“Covering buildings throughout São Paulo, pixação is a style of graffiti native to Brazil and known for its simple, angular lines. In this episode of Cool Hunting Video, we tour the city streets with Joao Wainer, photographer and co-director of a documentary on the subject, who fills us in on the culture and history.” —CoolHunting.com

Pixação is a documentary that I first caught up with when it was first screened in Paris in July in 2009 at the Cartier Foundation.  It was later to be showed in October 2009 during the 33rd International Film Festival in Sao Paulo.  This one hour plus film was directed by Joao Wainer and Roberto T. Oliveira, with commentaries by Wainer and endeavours to decipher the motivation, circumstances and environment of graffistas in Sao Paulo who have developed a unique form of graffiti in Brazil since the 80s: the pixação.

This documentary hit me with an almighty knock-down with its veracious no-game, no-powdery-poetic shots of ‘artists’ in the making, and with its powerful human testimony.  It captured raw the fierce screaming-wish to communicate, the black-painted roar of favela dwellers.  Their graffitied-letters stand straight, witnesses to their Brazilian makers.  They spell that they exist, that they want to be acknowledged … and they are going to risk their lives doing exactly that.

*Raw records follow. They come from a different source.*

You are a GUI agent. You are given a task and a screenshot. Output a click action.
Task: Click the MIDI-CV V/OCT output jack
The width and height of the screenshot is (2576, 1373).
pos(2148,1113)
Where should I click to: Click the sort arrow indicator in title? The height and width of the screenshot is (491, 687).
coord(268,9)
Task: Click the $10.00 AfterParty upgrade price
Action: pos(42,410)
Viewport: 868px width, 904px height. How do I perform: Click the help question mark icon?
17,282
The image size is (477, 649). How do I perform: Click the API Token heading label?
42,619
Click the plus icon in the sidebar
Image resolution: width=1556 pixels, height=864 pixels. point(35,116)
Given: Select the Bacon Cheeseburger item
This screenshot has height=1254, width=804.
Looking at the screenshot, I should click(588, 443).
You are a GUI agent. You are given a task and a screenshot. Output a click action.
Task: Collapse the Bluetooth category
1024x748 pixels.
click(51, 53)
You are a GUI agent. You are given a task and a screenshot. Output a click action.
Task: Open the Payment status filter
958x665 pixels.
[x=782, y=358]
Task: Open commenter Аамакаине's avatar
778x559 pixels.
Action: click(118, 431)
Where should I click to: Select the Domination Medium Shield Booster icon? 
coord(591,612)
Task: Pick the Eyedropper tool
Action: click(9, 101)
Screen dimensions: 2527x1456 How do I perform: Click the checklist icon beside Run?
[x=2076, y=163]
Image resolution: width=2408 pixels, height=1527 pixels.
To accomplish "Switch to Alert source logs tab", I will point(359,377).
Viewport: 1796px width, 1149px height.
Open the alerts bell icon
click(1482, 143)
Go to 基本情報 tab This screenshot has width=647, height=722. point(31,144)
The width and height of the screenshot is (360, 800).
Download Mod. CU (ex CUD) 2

This is a socio-political document of the highest, purest and most honourable form.  Politics is never objective, it is the side view of the few, and in “Pixo” we have the side view of the many, those who don’t get a chance to be, only to barely survive.  The pixaçãos are the mark of a youth that has seen, and is seeing, so much stolen from it that it is left with no recognisable or immediate articulation, like so many around this globe.  So suffocated it is, but not silent.  With graffitis it vociferates, it fights back with – it has to be underlined: peaceful – colourful or B&W means.  What these young souls endure they have encapsulated into a unique iconography.

Forget Parkour and Urban Acrobatics, these guys are the sky’s fallen angels with paint vessels.  From the towering heights they climb to challenge, to feel alive, many fall and die in the process.  Joao Wainer asks: “How many artists do you know who risk their lives to do their art”.  How many do you know?  First class, must see documentary.